The slums neither have any protection from rains nor have any permanent source of drinking water. The labourers were living in inhuman conditions. They are dependent on locals or the adjoining factories for drinking water.

The Himachal government has passed strict regulations against the employment of labourers in industries through contractors.

However, most of the labourers have been brought from Bihar and UP by the contract labourers.
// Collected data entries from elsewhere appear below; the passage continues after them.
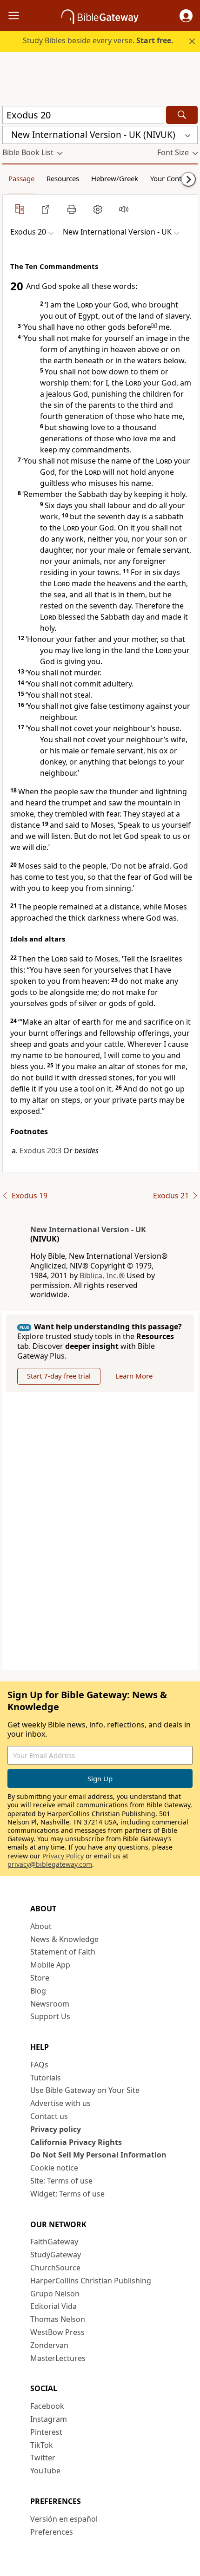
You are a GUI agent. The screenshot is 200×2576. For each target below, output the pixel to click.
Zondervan (49, 2345)
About (41, 1926)
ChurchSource (55, 2267)
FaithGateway (54, 2241)
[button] (186, 15)
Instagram (48, 2419)
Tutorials (45, 2078)
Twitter (42, 2457)
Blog (38, 1991)
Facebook (47, 2406)
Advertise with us (60, 2103)
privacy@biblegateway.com (49, 1864)
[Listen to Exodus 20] (123, 209)
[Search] (182, 115)
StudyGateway (55, 2254)
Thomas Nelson (57, 2319)
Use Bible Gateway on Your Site (85, 2090)
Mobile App (50, 1965)
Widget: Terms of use (67, 2194)
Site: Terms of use (61, 2181)
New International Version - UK (88, 1229)
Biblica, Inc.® (102, 1275)
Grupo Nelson (55, 2293)
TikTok (41, 2445)
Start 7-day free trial (59, 1375)
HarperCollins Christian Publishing (90, 2280)
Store (39, 1978)
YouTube (45, 2470)
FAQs (39, 2064)
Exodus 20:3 (40, 1150)
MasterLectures (58, 2358)
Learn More (134, 1375)
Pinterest (46, 2432)
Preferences (51, 2532)
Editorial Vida (53, 2306)
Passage (21, 178)
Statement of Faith (62, 1952)
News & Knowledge (64, 1939)
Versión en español (64, 2519)
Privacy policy (55, 2129)
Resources (63, 178)
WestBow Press (57, 2332)
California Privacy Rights (76, 2142)
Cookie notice (54, 2168)
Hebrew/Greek (114, 178)
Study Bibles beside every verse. (98, 40)
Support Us (50, 2016)
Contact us (49, 2116)
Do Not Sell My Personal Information (98, 2155)
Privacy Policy (63, 1855)
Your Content (171, 178)
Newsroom (49, 2004)
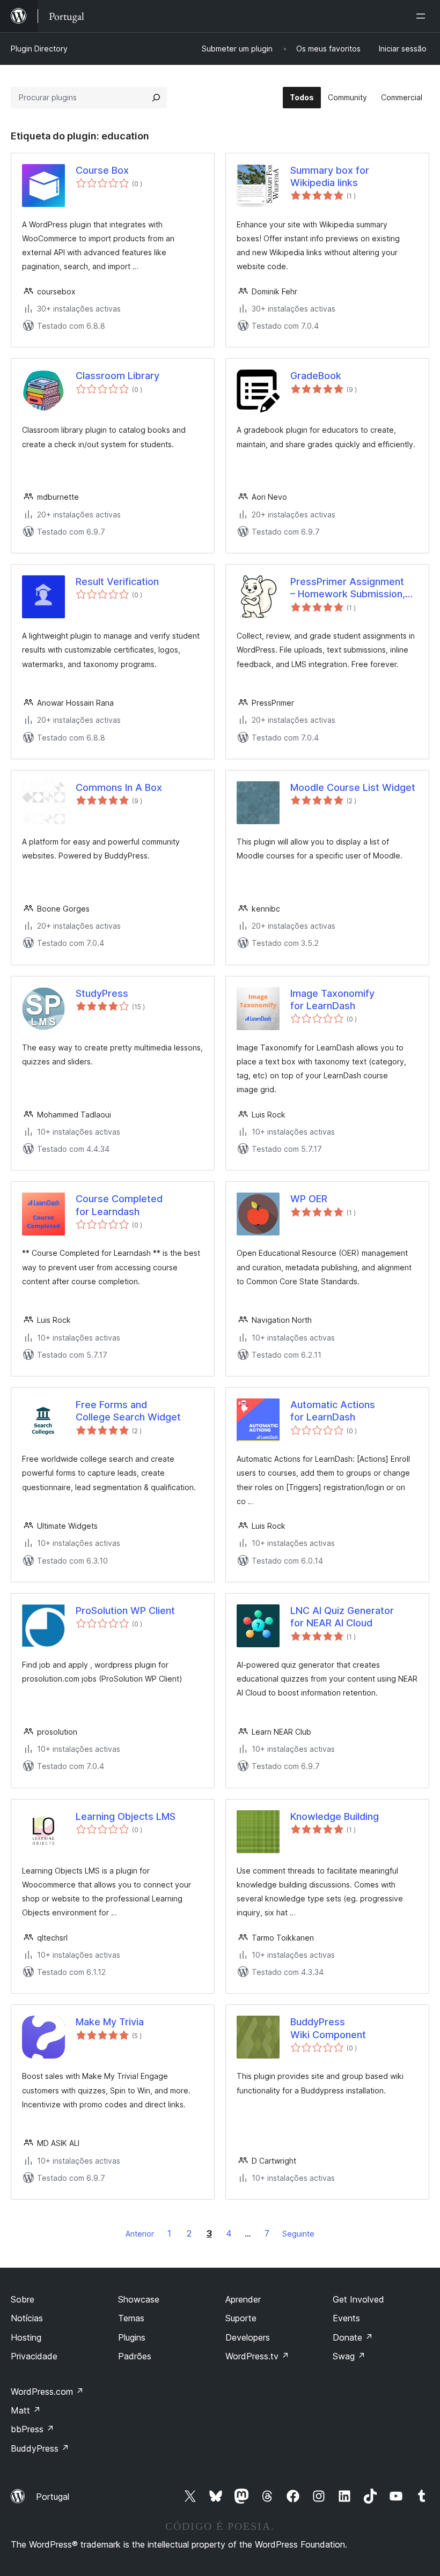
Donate (353, 2337)
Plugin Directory (39, 48)
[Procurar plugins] (156, 97)
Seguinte (298, 2233)
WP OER (308, 1198)
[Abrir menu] (423, 16)
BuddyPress (40, 2448)
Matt (26, 2410)
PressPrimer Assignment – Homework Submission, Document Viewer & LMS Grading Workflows (347, 588)
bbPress (32, 2429)
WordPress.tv (257, 2356)
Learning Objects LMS (125, 1816)
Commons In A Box (119, 787)
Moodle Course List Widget (352, 787)
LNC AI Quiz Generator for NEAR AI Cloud (342, 1616)
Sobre (22, 2299)
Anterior (140, 2233)
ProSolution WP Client (125, 1610)
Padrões (134, 2356)
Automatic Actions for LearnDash (332, 1411)
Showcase (138, 2299)
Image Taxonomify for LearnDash (332, 999)
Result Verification (117, 581)
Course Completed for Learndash (119, 1205)
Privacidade (34, 2356)
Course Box (102, 170)
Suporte (240, 2318)
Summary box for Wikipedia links (329, 176)
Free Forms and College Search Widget (128, 1411)
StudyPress (102, 993)
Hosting (26, 2337)
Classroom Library (117, 375)
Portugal (52, 2496)
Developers (247, 2337)
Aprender (243, 2299)
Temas (131, 2318)
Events (346, 2318)
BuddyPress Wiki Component (328, 2028)
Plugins (131, 2337)
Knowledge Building (334, 1816)
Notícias (27, 2318)
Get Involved (358, 2299)
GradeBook (315, 375)
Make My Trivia (110, 2021)
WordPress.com (47, 2391)
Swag (349, 2356)
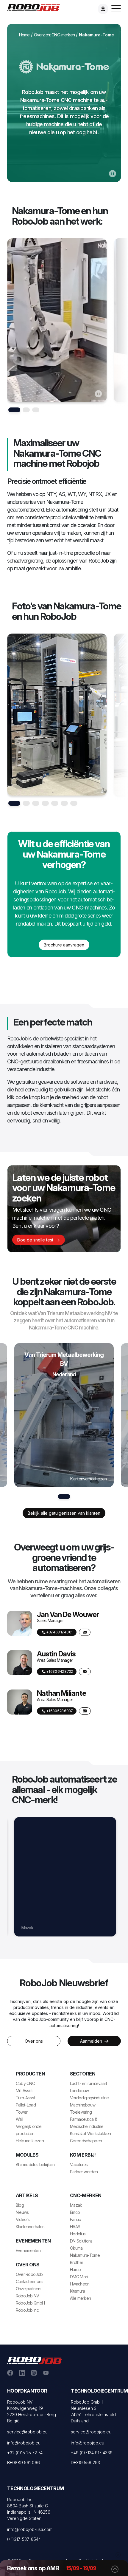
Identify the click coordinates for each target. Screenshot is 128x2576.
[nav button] (116, 9)
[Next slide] (117, 326)
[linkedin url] (22, 2372)
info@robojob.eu (23, 2442)
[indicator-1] (26, 409)
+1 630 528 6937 (59, 1711)
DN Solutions (30, 1927)
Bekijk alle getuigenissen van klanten (64, 1513)
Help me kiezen (30, 2140)
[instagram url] (34, 2372)
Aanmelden (91, 2041)
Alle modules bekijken (35, 2164)
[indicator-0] (14, 409)
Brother (76, 2262)
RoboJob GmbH (30, 2302)
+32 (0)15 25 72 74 (25, 2452)
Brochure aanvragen (64, 944)
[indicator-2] (35, 409)
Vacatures (79, 2164)
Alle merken (80, 2298)
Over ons (34, 2041)
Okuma (76, 2248)
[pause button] (112, 173)
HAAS (75, 2226)
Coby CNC (25, 2083)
They exploit the labourers and also deny them the ESI scheme of the government under which they can get free health care and insurance cover.

The Department of Industries has failed to check this illegal practice of deployment of labourers through contractors in industries.

GM Industries Una was not available for comment despite repeated calls on his mobile phone.

As far as migrant labourers working at construction sites were concerned they were covered under the Buildings and Other Construction Workers (Regulation of Employment and Conditions of Service) Act, 1996. Under the Act, the construction workers get a health insurance cover of Rs 30,000, an accidental death insurance cover worth Rs 70,000 and maternity benefit to women construction workers worth Rs 10,000.

Besides, a pension of Rs 500 per month is given to the construction workers who are enrolled in the scheme continuously for a period of three years after attaining the age of 60. They can also get an interest-free loan of Rs 50,000 for the construction of a house.

However, none of the thousands of labourers living in the slums of village Bathri were registered under the Act.